Rimango immobile, osservo meglio chi è la persona, è una donna! La figura femminile ha il volto nascosto da una veletta nera; va cullando una bambola. Canta una canzoncina del passato:

“Quando è l’ora di fare  la nanna, lascia i giochi e corri da mamma. Dalle un bacione per farle capire, che le vuoi bene e che vuoi dormire …”
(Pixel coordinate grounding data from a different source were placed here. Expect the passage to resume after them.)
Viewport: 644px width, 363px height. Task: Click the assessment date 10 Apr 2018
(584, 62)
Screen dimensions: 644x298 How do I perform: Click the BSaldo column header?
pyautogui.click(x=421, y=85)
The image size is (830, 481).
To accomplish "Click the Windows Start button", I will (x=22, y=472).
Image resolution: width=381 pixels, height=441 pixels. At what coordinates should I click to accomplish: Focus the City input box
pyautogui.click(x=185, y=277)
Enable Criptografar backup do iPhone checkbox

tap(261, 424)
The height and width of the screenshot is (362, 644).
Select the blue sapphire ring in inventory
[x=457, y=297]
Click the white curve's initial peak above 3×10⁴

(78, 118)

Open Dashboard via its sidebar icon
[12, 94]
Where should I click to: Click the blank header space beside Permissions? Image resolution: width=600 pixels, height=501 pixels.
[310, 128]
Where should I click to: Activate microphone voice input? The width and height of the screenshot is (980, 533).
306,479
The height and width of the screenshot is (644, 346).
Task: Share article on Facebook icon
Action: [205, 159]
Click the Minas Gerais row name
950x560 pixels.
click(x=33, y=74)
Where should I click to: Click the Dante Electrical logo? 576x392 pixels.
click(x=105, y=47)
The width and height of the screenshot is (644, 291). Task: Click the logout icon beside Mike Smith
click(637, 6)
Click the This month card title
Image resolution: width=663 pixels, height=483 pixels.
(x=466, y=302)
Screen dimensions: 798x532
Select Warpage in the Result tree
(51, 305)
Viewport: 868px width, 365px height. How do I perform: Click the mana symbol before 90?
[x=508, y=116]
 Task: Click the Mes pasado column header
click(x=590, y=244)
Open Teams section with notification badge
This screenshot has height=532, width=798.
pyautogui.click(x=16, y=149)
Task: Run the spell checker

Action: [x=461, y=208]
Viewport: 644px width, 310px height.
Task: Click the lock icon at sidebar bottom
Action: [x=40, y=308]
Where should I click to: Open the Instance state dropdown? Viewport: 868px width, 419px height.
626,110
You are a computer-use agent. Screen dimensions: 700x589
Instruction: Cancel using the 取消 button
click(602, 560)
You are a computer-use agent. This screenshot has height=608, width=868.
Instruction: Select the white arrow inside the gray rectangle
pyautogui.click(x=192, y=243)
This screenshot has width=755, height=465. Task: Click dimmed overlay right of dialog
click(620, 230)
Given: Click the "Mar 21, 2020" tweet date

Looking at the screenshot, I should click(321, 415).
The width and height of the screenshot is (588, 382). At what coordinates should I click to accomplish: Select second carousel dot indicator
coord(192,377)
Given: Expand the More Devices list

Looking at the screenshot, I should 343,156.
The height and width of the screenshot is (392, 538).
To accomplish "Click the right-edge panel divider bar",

La sconosciuta  stende verso di me la mano destra, facendomi segno di avvicinarmi. Eleonora stringe fortemente la mia mano fino a farmi male e, con una voce mai udita prima, da vecchia, comincia a urlare:

“No! Non farlo! Lei ti porta via! Noi l’abbiamo vista una sola volta, all’inizio del nostro tempo, poi mai più! Non potremo mai pronunciare il suo  nome. Lei mai apparterrà al nostro mondo! Un tempo ci separa da lei. Se vai io svanirò!”

Lacrime cominciano a scendere dai miei occhi. Lacrime che escono dal mio cuore; lacrime di profondo dolore che sempre sono state chiuse in me. Copro gli occhi; Quando li riapro …! mi ritrovo seduta sul mio letto piangente al buio. Mi corico cercando di dimenticare quel brutto sogno. Quando … La voce allegra di Eleonora va abbandonandomi:

“Ciao! Ciao! Ciao! Ahahahhaha!!!!!!!!!!!!!!!”.

Le calde labbra di Eleonora si poggiano sul mio viso, per svanire per sempre.